**WHAT YOU SHOULD DO:**
Each entry below is to be duplicated precisely.

Recorded data
******
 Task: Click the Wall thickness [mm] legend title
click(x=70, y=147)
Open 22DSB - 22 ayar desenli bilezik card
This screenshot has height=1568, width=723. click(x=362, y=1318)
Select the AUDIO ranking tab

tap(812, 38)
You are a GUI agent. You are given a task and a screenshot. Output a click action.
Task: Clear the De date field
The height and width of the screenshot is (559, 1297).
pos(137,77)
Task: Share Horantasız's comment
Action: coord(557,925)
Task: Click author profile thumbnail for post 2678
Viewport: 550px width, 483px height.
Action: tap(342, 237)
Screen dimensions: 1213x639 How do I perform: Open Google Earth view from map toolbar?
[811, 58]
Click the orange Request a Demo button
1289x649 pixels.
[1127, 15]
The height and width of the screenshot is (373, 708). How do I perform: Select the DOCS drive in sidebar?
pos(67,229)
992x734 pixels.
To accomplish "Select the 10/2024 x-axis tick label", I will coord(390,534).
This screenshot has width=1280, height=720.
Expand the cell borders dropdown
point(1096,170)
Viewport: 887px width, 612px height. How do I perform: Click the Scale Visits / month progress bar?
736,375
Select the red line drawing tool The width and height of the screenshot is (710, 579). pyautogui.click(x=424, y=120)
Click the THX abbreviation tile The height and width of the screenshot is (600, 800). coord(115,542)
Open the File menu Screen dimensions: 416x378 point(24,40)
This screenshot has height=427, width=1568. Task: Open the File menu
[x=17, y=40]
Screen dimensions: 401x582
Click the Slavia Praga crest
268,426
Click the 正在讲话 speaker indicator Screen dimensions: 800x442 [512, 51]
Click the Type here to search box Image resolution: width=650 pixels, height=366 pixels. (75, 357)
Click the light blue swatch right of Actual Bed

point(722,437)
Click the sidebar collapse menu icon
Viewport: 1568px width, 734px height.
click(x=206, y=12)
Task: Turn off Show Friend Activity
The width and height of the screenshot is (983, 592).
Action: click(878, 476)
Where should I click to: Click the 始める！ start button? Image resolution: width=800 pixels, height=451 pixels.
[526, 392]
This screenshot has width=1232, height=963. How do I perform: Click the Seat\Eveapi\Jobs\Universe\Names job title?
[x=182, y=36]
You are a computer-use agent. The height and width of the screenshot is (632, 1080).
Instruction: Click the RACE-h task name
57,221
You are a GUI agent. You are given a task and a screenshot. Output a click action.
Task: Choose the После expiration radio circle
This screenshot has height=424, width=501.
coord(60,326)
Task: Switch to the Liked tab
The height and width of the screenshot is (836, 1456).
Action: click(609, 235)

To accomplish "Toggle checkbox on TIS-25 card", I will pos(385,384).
******
**YOUR RESPONSE:**
 Task: Click the Wall thickness [mm] legend title
click(x=70, y=147)
Open 22DSB - 22 ayar desenli bilezik card
This screenshot has height=1568, width=723. click(x=362, y=1318)
Select the AUDIO ranking tab

tap(812, 38)
You are a GUI agent. You are given a task and a screenshot. Output a click action.
Task: Clear the De date field
The height and width of the screenshot is (559, 1297).
pos(137,77)
Task: Share Horantasız's comment
Action: coord(557,925)
Task: Click author profile thumbnail for post 2678
Viewport: 550px width, 483px height.
Action: tap(342, 237)
Screen dimensions: 1213x639 How do I perform: Open Google Earth view from map toolbar?
[811, 58]
Click the orange Request a Demo button
1289x649 pixels.
[1127, 15]
The height and width of the screenshot is (373, 708). How do I perform: Select the DOCS drive in sidebar?
pos(67,229)
992x734 pixels.
To accomplish "Select the 10/2024 x-axis tick label", I will coord(390,534).
This screenshot has width=1280, height=720.
Expand the cell borders dropdown
point(1096,170)
Viewport: 887px width, 612px height. How do I perform: Click the Scale Visits / month progress bar?
736,375
Select the red line drawing tool The width and height of the screenshot is (710, 579). pyautogui.click(x=424, y=120)
Click the THX abbreviation tile The height and width of the screenshot is (600, 800). coord(115,542)
Open the File menu Screen dimensions: 416x378 point(24,40)
This screenshot has height=427, width=1568. Task: Open the File menu
[x=17, y=40]
Screen dimensions: 401x582
Click the Slavia Praga crest
268,426
Click the 正在讲话 speaker indicator Screen dimensions: 800x442 [512, 51]
Click the Type here to search box Image resolution: width=650 pixels, height=366 pixels. (75, 357)
Click the light blue swatch right of Actual Bed

point(722,437)
Click the sidebar collapse menu icon
Viewport: 1568px width, 734px height.
click(x=206, y=12)
Task: Turn off Show Friend Activity
The width and height of the screenshot is (983, 592).
Action: click(878, 476)
Where should I click to: Click the 始める！ start button? Image resolution: width=800 pixels, height=451 pixels.
[526, 392]
This screenshot has width=1232, height=963. How do I perform: Click the Seat\Eveapi\Jobs\Universe\Names job title?
[x=182, y=36]
You are a computer-use agent. The height and width of the screenshot is (632, 1080).
Instruction: Click the RACE-h task name
57,221
You are a GUI agent. You are given a task and a screenshot. Output a click action.
Task: Choose the После expiration radio circle
This screenshot has height=424, width=501.
coord(60,326)
Task: Switch to the Liked tab
The height and width of the screenshot is (836, 1456).
Action: click(609, 235)

To accomplish "Toggle checkbox on TIS-25 card", I will pos(385,384).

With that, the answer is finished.